19.      FORCE MAJEURE EVENTS

         19.1     Delaying Causes. Neither party will be liable for any delay in
                  performance under this Agreement caused by any act of God or
                  other cause beyond Supplier's reasonable control and without
                  Supplier's fault or negligence including but not limited to
                  fire, flood, war, embargo, riot or an unforeseeable
                  intervention of any government authority, which causes
                  complete business interruption (a "Delaying Cause"). A
                  Delaying Cause does not include delays in transportation, [*]
                  or economic considerations or inefficiencies. No Delaying
                  Cause will suspend or excuse either party's obligations as set
                  forth in Articles 15, 21, and 22.
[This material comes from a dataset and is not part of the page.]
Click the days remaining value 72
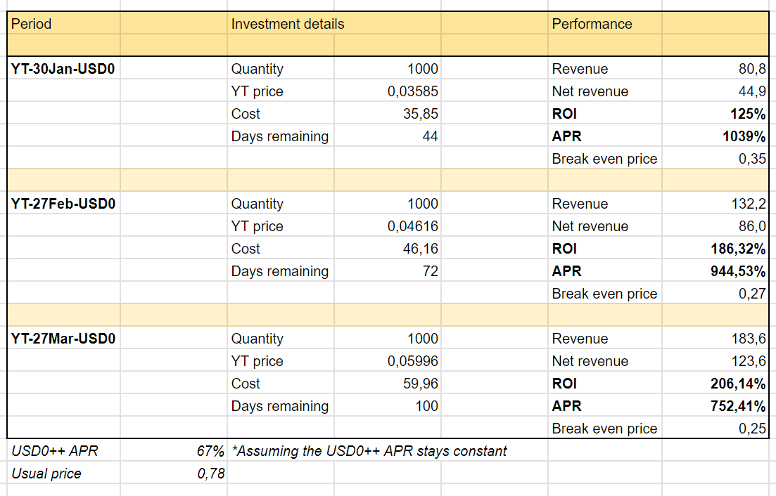pyautogui.click(x=429, y=271)
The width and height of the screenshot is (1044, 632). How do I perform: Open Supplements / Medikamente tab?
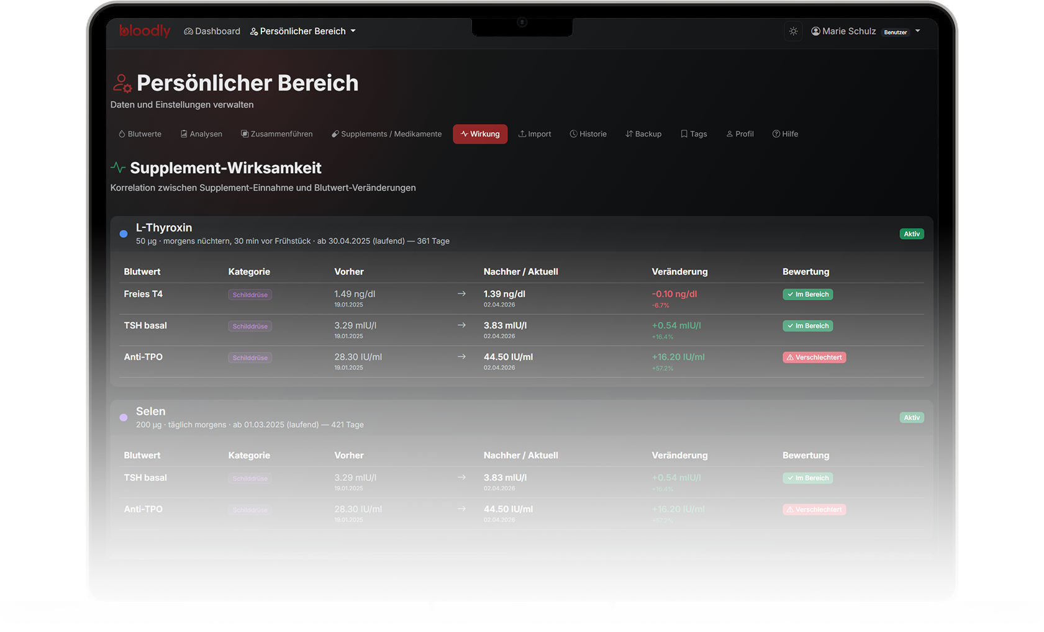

         19.2     Occurrence of a Delaying Cause. Any party whose performance is
                  affected by a Delaying Cause will notify the other party [*]
                  upon commencement of a Delaying Cause and will provide its
                  best estimate of the expected duration of such occurrence.
                  Upon notice to Supplier during pendency of a Delaying Cause,
                  HP may [*] unfilled Accepted Orders [*]. Any party whose
                  performance is affected by a Delaying Cause will exercise
                  reasonable diligence to overcome and effect cessation of the
                  Delaying Cause and to mitigate effects thereof. Performance of
                  the parties' respective obligations to purchase and sell
                  Product will be suspended to the extent affected by, and for
                  the duration of, a Delaying Cause, and during pendency of a
                  Delaying Cause affecting Supplier's ability to make timely
                  Delivery, HP may purchase replacement Product elsewhere and
                  [*]. If, however, Supplier's performance is delayed for
                  reasons set forth above for a cumulative period of [*]
                  calendar days or more, HP, notwithstanding any other provision
                  of this Agreement to the contrary, [*] issued hereunder by
                  notice to Supplier.

         19.3     Resumption of Performance. The parties will resume performance
                  under this Agreement once the Delaying Cause ceases, and HP
                  may, upon written notice not later than [*] following such
                  cessation, extend the Term up to the length of time the
                  Delaying Cause endured.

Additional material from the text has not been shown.